La vida en una escuela centenaria con solo siete alumnos: «Conduzo unha hora ao día para traer á miña filla a este colexio, pero compensa»
FERROL
La unitaria de Sedes, en Narón, cuenta con una ratio muy poco habitual y en una clase conviven niños de entre tres y cinco años. Tiene capacidad para 14 alumnos y necesita un mínimo de cinco para permanecer abierta
04 feb 2026 . Actualizado a las 09:56 h.En este colegio centenario no hay timbre, asignaturas, ni separación por cursos. Lo primero que llama la atención al llegar a la escuela unitaria de Sedes, en Narón, es su aspecto. Por fuera, parece una casa unifamiliar de dos plantas. Y cruzar la puerta es casi como entrar en casa de una familia, compuesta por los padres, una tutora y únicamente siete escolares.
«Ao ser poucos podémonos adaptar ao ritmo dos nenos», explica Berta López, tutora de esta escuela y directora del CRA de Narón, que incluye otros dos centros además del de Sedes.
El alumnado de este colegio tiene entre tres y cinco años y todos conviven en una misma clase. Es lo que Berta llama un «aula mixta», algo que, asegura, ofrece múltiples beneficio: «Os maiores son referentes e os pequenos queren chegar a onde están eles. Iso é un incentivo para máis cativos e reforza a autoestima dos máis grandes», explica Berta.
Aquí los días empiezan a las 9.00 y terminan a las 14.00 horas, aunque «van entrando segundo van chegando». La jornada arranca en un lugar clave de la escuela: «a asamblea». Se trata de un espacio en el centro del aula en el que, sentados en círculo, todos se reúnen y toman las decisiones importantes: «Comezamos pasando lista e falamos de cousas que queremos contar ao resto», explica Berta.
A partir de ahí, cada jornada es distinta.
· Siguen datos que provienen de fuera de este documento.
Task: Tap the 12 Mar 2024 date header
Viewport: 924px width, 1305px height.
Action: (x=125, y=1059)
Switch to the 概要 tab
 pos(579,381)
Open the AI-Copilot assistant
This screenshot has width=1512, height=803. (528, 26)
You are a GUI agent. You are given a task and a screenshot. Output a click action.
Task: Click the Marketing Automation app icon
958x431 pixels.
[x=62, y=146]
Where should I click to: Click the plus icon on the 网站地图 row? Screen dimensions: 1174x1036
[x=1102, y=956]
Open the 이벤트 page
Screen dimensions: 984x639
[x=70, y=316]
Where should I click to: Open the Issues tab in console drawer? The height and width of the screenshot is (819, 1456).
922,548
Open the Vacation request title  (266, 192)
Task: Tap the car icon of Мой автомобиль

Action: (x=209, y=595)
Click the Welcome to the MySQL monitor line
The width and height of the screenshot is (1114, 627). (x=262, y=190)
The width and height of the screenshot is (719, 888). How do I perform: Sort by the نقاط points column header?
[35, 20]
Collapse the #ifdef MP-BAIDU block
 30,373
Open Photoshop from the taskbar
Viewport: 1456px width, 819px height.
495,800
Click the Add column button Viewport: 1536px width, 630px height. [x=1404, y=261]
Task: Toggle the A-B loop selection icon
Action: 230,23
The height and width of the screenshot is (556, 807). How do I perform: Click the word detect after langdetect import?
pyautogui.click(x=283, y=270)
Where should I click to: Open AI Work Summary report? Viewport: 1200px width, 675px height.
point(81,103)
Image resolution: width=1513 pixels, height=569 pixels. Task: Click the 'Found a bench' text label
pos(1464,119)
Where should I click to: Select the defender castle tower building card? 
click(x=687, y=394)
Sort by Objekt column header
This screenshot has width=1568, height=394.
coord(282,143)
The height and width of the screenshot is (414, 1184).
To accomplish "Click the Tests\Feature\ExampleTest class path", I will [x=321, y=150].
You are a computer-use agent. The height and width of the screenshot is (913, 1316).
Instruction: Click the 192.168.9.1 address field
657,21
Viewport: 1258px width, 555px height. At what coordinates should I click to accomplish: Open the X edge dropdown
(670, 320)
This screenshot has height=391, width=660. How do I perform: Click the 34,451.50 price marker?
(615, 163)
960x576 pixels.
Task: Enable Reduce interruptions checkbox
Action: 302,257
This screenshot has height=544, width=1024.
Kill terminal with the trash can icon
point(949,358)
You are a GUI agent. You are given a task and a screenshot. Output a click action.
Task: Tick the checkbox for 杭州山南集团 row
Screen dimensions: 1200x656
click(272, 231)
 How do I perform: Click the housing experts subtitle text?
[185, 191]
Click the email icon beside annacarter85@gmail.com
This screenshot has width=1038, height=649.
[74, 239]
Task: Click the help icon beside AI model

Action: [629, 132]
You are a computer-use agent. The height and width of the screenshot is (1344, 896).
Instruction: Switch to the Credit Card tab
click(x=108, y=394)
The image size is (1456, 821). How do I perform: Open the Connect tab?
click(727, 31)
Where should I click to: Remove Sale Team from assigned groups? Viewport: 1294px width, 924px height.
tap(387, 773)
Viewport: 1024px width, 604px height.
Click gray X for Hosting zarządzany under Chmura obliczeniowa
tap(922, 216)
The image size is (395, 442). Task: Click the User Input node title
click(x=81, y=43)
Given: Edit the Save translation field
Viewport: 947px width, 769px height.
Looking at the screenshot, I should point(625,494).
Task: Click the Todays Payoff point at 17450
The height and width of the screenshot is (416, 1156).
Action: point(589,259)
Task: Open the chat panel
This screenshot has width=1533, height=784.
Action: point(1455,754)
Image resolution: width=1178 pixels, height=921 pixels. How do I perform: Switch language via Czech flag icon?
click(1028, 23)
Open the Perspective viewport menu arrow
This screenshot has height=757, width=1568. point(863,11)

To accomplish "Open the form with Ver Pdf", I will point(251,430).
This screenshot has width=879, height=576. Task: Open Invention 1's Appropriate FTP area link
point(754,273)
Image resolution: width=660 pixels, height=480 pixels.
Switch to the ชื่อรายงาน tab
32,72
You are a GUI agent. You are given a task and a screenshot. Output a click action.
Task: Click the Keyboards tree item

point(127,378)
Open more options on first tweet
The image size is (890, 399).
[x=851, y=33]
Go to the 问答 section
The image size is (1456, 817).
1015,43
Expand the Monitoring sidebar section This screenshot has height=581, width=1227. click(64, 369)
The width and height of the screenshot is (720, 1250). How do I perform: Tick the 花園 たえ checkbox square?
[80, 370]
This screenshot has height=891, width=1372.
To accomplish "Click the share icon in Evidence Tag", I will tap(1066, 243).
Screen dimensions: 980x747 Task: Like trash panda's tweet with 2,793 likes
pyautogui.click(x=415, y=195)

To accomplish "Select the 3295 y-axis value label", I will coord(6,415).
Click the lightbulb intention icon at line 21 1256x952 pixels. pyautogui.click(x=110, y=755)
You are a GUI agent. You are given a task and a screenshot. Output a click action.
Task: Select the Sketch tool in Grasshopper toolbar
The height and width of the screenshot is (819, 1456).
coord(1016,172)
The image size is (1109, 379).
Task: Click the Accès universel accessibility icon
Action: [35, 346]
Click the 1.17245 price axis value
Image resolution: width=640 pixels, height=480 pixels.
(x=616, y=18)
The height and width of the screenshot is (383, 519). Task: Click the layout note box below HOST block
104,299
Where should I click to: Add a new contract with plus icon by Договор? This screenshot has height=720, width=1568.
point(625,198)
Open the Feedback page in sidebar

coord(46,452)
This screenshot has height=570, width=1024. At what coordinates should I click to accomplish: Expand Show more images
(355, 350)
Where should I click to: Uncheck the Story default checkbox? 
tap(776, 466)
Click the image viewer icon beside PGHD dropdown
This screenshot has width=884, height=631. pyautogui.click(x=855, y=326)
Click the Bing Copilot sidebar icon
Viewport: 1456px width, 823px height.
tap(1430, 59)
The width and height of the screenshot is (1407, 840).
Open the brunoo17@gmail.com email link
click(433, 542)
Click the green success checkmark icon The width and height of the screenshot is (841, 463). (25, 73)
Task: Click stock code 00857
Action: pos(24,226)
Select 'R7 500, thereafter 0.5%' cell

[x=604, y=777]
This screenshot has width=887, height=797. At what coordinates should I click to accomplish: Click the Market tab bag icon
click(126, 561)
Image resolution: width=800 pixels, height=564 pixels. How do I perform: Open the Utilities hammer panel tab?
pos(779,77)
Hay días en los que reciben clase de una «especialidade», impartida por las profesoras de psicomotricidad, música, inglés o la optativa de religión. Sino, realizan la «distribución por recantos, que sempre teñen algo pedagóxico». Trabajan disciplinas como la lingüística, las matemáticas o incluso la filosofía, y dependiendo del día van variando la actividad.
Una «atención personalizada» y un clima de confianza que para las familias es «un lujo». «Escollín esta unitaria porque buscaba un colexio rural, con pouquiños nenos, onde tivesen contacto coa natureza e co rural», asegura Antía, una madre que lleva a diario a su hija al centro desde Cerdido, donde reside esta familia: «É media hora de coche de ida e outra media de volta, pero compensa», defiende Antía.
Antía, madre de una de las alumnas: «Escollín esta unitaria porque buscaba un colexio rural, con pouquiños nenos, onde tivesen contacto coa natureza e co rural»
Algo parecido les sucede a Alex y Laura, cuyo hijo de tres años también comenzó este curso en la escuela de Sedes. «No quiere parar de venir», dice Alex. «Le encanta el aire libre y el movimiento, así que este centro es perfecto», añade Laura.
En el límite del cierre
Esta escuela tiene capacidad para acoger hasta 14 alumnos, pero necesita un mínimo de cinco para subsistir. No es la primera vez que están en ese límite e incluso el colegio llegó a cerrar sus puertas por falta de niños. La reapertura fue algo excepcional: «Unha vez que pechan o centro é moi difícil volver a abrilo», explica Berta.
Por eso, esta maestra insiste en agradecer la labor de las familias que, «co seu esforzo» son las que hacen que la escuela siga viva. Ahora la situación es esperanzadora: «Para o ano quedan seis nenos, así que temos un curso máis garantido», dice. De cara al futuro, saben que «hai familias interesadas», pero son conscientes de que no pueden bajar la guardia: «Vivimos coa tensión de se dentro de uns anos estaremos abertos», lamenta Berta.
Por eso, anima a todas las familias a asistir a las jornadas de puertas abiertas, que se celebrarán el 25 de febrero y el 10 de marzo.